Le but du mariage est d’établir une nouvelle génération. Ceci constitue une
obligation de la Torah (Mitsva) ainsi que D.ieu a enjoint Adam et ‘Hava (Eve) :
«Fructifiez et multipliez-vous, emplissez la terre et faites-en la conquête».

Cet ordre fut répétée deux fois, à Noa’h (Noé) et ses enfants. Rachi explique que
la première fois, c’est une bénédiction et la seconde, c’est un ordre.

Nos Sages affirment que puisque cet ordre n’a pas été répété sur le mont Sinaï,
cela signifie qu’il ne s’applique, en tant que commandement, qu’aux Juifs. D’
ailleurs, il ne figure pas au nombre des sept lois Noa’hides, les lois universelles
des enfants de Noé (ne pas tuer, ne pas voler etc…).

De plus, nos Sages expliquent que la Mitsva s’applique aux hommes et non aux
femmes. Il est cependant évident que la femme prend une part active dans l’
accomplissement de cette Mitsva.

Dès l’âge de dix-huit ans, l’homme est considéré comme apte à se marier.
Auparavant, il doit se consacrer à l’étude de la Torah.

Nos Sages préconisent de procéder au mariage dès que possible : «Celui qui ne
se consacre pas à la Mitsva de mettre au monde des enfants est considéré
comme s’il versait du sang», car il empêche la venue d’âmes et il amoindrit ainsi le
nombre de «représentations de D.ieu» («Tsélem Elokim») dans ce monde.
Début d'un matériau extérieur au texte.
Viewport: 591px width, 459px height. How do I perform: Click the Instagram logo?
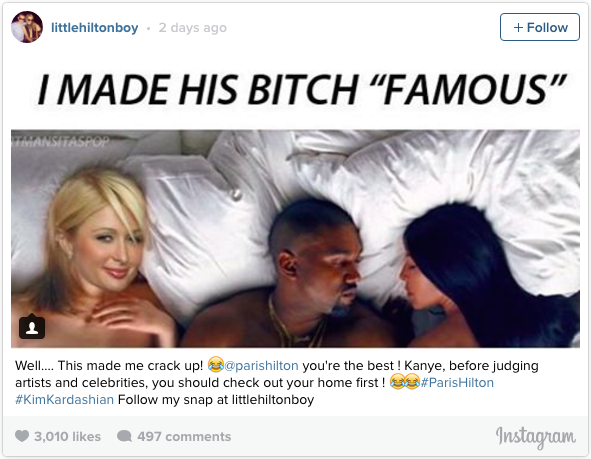536,437
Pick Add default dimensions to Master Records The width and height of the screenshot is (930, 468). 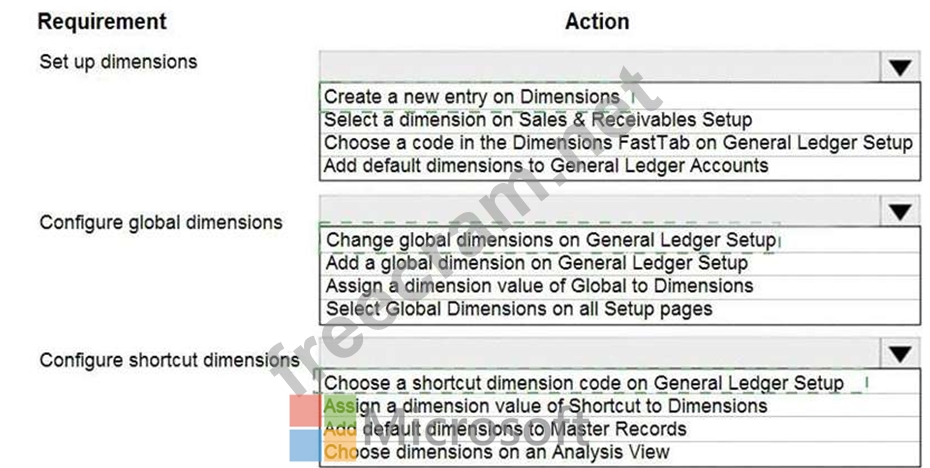pyautogui.click(x=505, y=429)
Celui qui a déjà un fils et une fille capables de se marier et d’avoir des enfants a
accompli la Mitsva, même s’il sont morts de son vivant (que D.ieu nous en
préserve) mais qu’ils ont eu eux-mêmes des enfants : un enfant issu du fils et un
autre de la fille.

Rambam (Maïmonide) écrit : «Même si l’homme a accompli la Mitsva, il ne doit pas
se considérer comme quitte mais continuera à l’accomplir car quiconque ajoute
une âme est considéré comme s’il construisait un monde».

Celui ou celle qui, pour une raison ou pour une autre, ne peut avoir d’enfants
aidera les autres autour de lui à élever les enfants en se consacrant, par exemple,
à l’éducation juive et en contribuant financièrement aux frais de cette éducation.